December 1st, 2009 by Sam Collins in England, Test cricket


Tuesday lunchtime at TWC towers. Stomach rumbling. An appointment with the local sandwich shop, and more importantly their beguiling French waitress (think Amelie) beckons. No such luck. “Vaughany’s doing a Warney,” comes the cry from across the desk. “In 45 minutes, so get your skates on”.

And so it is that an hour later, stomach still rumbling, I am watching Michael Vaughan smiling for the camera while having his new barnet combed by a female model (more Keeley) bent forwards over him in a top that would be best described as short. They have it tough nowadays, ex-pros.

“Doing a Warney” is, for those of you who don’t regularly scan the corners of tabloid back-pages, a reference to Shane Warne’s commitment to Advanced Hair Studios, who claim to have helped 300,000 people around the world with their patented Strand-by-Strand hair improvement programme. “Advanced Hair. Yeah Yeah!”, sings the cover of the AHS brochure from a picture of a contented Warne, and it certainly seems to have done the trick for Vaughany, who won’t be needing to call for a new lid anytime soon.

Vaughan has been busy off the pitch in the last year or so, embracing artballing and chalet-promoting alongside media work, and he seemed in good form as he prepares to head out to South Africa to commentate for Test Match Special. He had clearly done a little work in the (hair)nets ahead of the obligatory bob-related question: “The treatment started about seven months ago, so I had it all summer and no one noticed, which is proof that it is a great product,” he says. “I’m joining the ex-England captain Graham Gooch, and there’s no question that Andrew Strauss will be here soon. They’ll be making a tube line to these offices straight from Lord’s”. Like Vaughan’s cover drive, a line worth recalling even after hearing it reeled out for the third time.

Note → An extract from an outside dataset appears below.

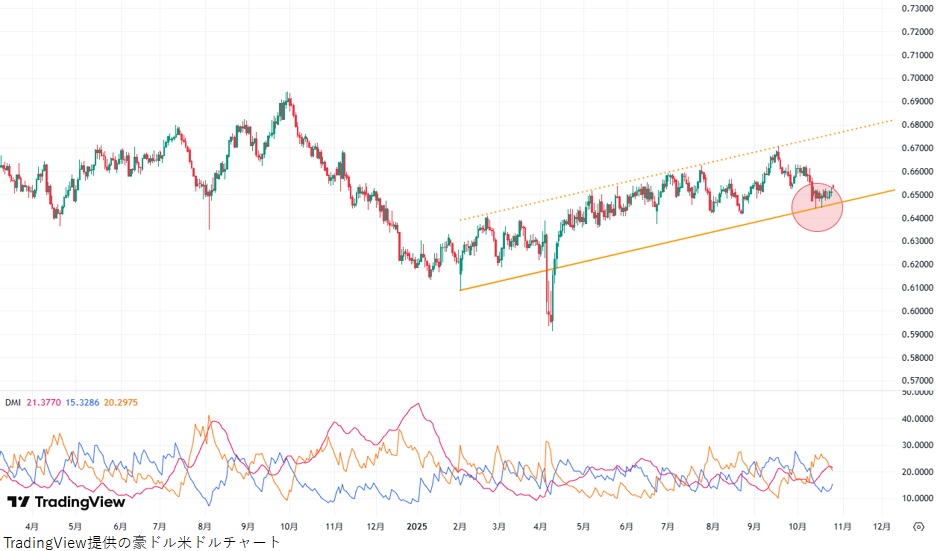Click the blue DMI value 15.3286
936x551 pixels.
pos(86,402)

An imposing man in the flesh, it is easy to see how Vaughan commanded the respect of his team-mates, even if they now have reason to give him some stick when they run into him in South Africa. That respect is something he thinks comes easily to Andrew Strauss, “He goes out at the front, scores runs and leads by example. I know he has a great amount of respect from the team, and has a lovely manner with people. I’ve always said that captaincy is just management; you have to be able to manage different characters and players and Straussy has that ability to manage all different types of people. Tactically, that comes with time and experience. Managing people is the most important aspect.”

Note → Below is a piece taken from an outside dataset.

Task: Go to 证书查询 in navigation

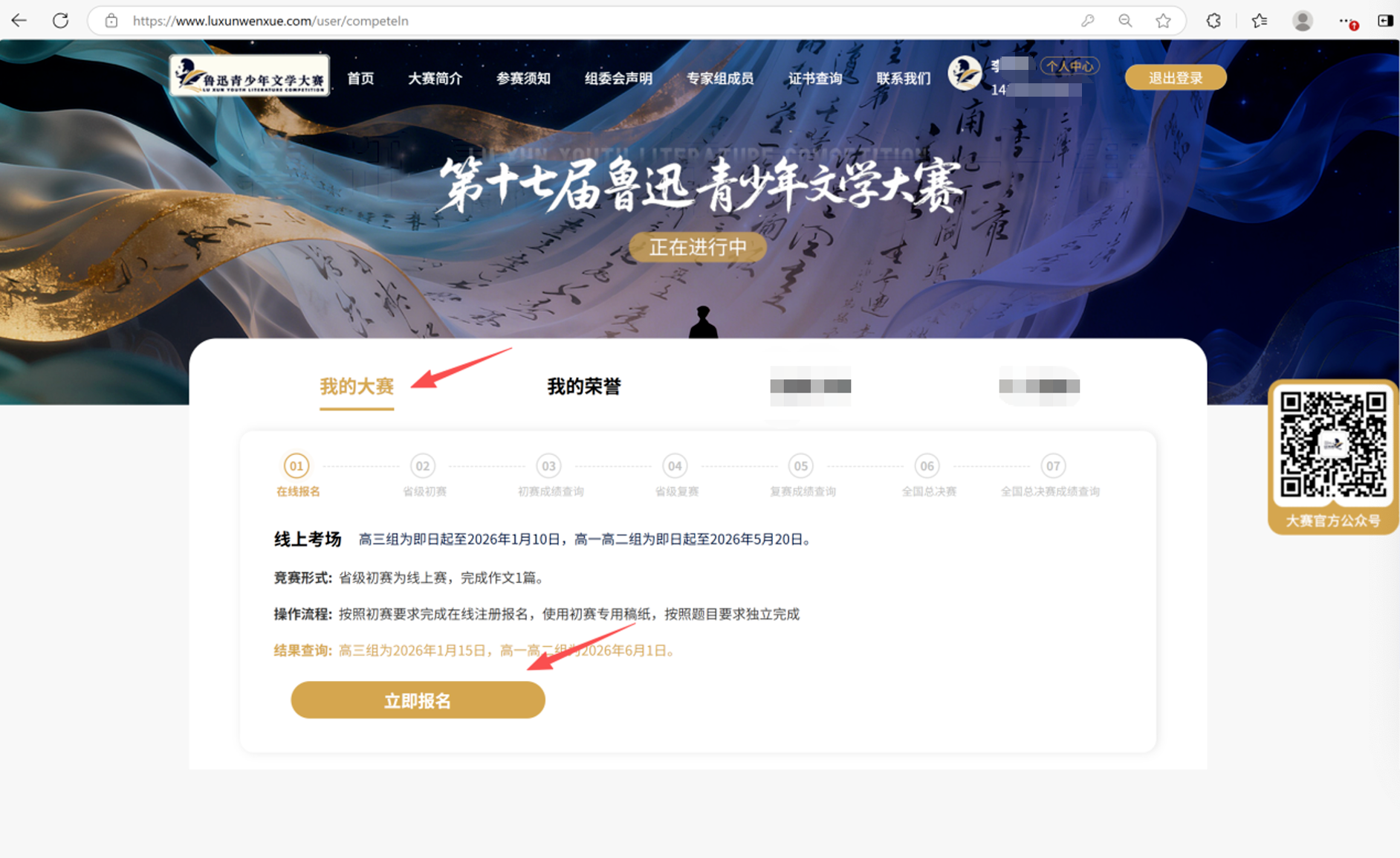Action: tap(815, 78)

Yet Vaughan was less effusive when discussing the prospects of Alastair Cook, lined up by the ECB to take over when Strauss rests in Bangladesh. “Captaincy should come to you when you are ready. Alastair Cook, first and foremost, needs to concentrate on having a great series in South Africa. Jonathan Trott has had success opening in the one-day series, so there is nothing to say he can’t open in the Test series. Cook must put all his energy into scoring as many runs as he can in South Africa. He’s got to be one of our top batsmen there, and if he’s not then his place is really under pressure. There’s no way you can take on a captaincy job if your place in the team is not secure. He’s got captaincy potential, and if he has a good series in South Africa and Strauss is rested then yeah, he’s the man. If he doesn’t have a good series, then you can’t send a young guy whose fighting for his place to captain England.”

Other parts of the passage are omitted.